* TEXT ZUR DURCHSICHT:
'Abdu'l-Bahá in Stuttgart

Vor einhundert Jahren, am 1. April 1913, traf 'Abdu'l-Bahá, der älteste Sohn Bahá'u'lláhs, des Stifters der Bahái-Religion, zu einem Besuch in Stuttgart ein. Dieser Besuch war ein historisches Ereignis für die deutsche Bahá'í-Gemeinde, die erst wenige Jahre zuvor in Stuttgart ihre ersten Wurzeln geschlagen hatte.

'Abdu'l-Bahá, 1844 in Teheran geboren, war noch ein Kind, als Bahá'u'lláh wegen Seiner Lehre von der Einheit der Menschheit und dem gemeinsamen Ursprung aller Religionen auf die erbitterte Feindschaft muslimischer Fanatiker stieß, die Ihn grausam verfolgten und aus Ihm einen lebenslang Verbannten und Gefangenen machten: aus Persien ausgewiesen war Er Gefangener in mehreren Städten des Osmanischen Reiches. Seine letzte Station war die Festungsstadt 'Akko im heutigen Israel.

Gespeicherte Einträge:

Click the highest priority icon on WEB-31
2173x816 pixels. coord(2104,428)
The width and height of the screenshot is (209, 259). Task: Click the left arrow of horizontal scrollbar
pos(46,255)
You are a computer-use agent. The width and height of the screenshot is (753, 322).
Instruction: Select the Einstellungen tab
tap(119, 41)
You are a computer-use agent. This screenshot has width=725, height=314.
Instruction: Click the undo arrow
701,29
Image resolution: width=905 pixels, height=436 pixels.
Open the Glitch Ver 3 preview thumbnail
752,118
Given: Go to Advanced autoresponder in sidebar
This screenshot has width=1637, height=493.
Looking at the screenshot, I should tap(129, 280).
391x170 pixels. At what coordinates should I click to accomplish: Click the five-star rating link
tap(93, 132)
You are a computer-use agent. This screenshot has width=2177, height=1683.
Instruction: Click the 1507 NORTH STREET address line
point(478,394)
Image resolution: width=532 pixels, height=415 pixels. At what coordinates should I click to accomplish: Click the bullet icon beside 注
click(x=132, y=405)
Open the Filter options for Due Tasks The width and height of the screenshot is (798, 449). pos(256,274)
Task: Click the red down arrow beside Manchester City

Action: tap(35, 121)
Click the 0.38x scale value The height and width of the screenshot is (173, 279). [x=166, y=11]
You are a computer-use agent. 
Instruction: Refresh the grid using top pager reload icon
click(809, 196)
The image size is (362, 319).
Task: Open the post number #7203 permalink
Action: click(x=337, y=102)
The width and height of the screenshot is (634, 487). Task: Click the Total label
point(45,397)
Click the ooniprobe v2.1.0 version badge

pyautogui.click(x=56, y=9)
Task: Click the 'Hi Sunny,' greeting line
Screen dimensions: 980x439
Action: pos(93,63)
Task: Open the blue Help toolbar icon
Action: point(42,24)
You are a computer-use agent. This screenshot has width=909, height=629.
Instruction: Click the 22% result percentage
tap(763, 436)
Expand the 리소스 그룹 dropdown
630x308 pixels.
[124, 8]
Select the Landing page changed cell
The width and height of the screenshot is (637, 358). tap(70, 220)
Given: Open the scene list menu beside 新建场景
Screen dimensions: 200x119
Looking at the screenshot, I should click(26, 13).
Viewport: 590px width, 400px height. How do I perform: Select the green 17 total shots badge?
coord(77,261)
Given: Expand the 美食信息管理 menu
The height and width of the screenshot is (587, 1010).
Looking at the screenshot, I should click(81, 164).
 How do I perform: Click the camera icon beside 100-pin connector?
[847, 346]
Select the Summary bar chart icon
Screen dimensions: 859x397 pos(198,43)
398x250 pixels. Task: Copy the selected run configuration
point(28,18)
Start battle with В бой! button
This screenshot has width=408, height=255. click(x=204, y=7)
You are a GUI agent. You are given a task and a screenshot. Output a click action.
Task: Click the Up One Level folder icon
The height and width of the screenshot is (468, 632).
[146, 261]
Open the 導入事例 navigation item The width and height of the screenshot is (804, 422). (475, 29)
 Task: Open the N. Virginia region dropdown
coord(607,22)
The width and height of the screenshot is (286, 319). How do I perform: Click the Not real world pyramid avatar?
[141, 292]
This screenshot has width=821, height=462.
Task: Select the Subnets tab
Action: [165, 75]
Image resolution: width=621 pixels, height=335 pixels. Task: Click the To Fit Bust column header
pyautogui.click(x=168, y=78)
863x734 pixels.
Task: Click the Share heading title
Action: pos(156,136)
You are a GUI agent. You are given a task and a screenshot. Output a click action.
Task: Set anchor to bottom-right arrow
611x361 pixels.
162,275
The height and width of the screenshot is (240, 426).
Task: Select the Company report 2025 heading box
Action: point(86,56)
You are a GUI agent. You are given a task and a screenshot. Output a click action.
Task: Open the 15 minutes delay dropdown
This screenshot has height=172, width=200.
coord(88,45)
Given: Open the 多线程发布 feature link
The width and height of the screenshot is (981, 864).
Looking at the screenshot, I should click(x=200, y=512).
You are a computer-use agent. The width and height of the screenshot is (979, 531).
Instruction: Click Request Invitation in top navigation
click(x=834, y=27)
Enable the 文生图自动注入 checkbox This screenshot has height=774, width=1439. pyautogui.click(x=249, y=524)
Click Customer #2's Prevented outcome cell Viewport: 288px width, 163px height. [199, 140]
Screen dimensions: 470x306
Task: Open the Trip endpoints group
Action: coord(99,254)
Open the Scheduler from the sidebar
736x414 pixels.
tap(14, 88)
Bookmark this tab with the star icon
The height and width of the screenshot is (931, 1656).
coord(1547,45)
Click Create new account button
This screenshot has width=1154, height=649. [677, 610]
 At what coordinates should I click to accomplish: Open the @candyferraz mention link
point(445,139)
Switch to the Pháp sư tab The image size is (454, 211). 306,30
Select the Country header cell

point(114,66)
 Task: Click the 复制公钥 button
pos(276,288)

* VERSTÄNDNIS PRÜFEN:
**1)** An welchem Tag traf 'Abdu'l-Bahá laut dem Text über 'Abdu'l-Bahá in Stuttgart in Stuttgart ein?
**2)** Stimmen die folgenden Aussagen mit dem Text über 'Abdu'l-Bahá in Stuttgart überein? Antworten Sie jeweils mit Ja oder Nein und zitieren Sie die entscheidenden Worte des Textes.
(a) 'Abdu'l-Bahá wurde 1844 in Teheran geboren.
(b) Die deutsche Bahá'í-Gemeinde war 1913 schon seit vielen Jahrzehnten in Stuttgart ansässig.
(c) 'Abdu'l-Bahá war der jüngste Sohn Bahá'u'lláhs.
**3)** Schreiben Sie bitte aus dem Text über 'Abdu'l-Bahá in Stuttgart die Stelle von „Vor einhundert Jahren, am“ bis „im heutigen Israel.“ wortgetreu ab.

* LÖSUNGEN NACH NUMMER:
**1)** Am 1. April 1913.

**2)**
(a) Ja: „'Abdu'l-Bahá, 1844 in Teheran geboren“
(b) Nein: „die erst wenige Jahre zuvor in Stuttgart ihre ersten Wurzeln geschlagen hatte“
(c) Nein: „der älteste Sohn Bahá'u'lláhs“

**3)**
Vor einhundert Jahren, am 1. April 1913, traf 'Abdu'l-Bahá, der älteste Sohn Bahá'u'lláhs, des Stifters der Bahái-Religion, zu einem Besuch in Stuttgart ein. Dieser Besuch war ein historisches Ereignis für die deutsche Bahá'í-Gemeinde, die erst wenige Jahre zuvor in Stuttgart ihre ersten Wurzeln geschlagen hatte.

'Abdu'l-Bahá, 1844 in Teheran geboren, war noch ein Kind, als Bahá'u'lláh wegen Seiner Lehre von der Einheit der Menschheit und dem gemeinsamen Ursprung aller Religionen auf die erbitterte Feindschaft muslimischer Fanatiker stieß, die Ihn grausam verfolgten und aus Ihm einen lebenslang Verbannten und Gefangenen machten: aus Persien ausgewiesen war Er Gefangener in mehreren Städten des Osmanischen Reiches. Seine letzte Station war die Festungsstadt 'Akko im heutigen Israel.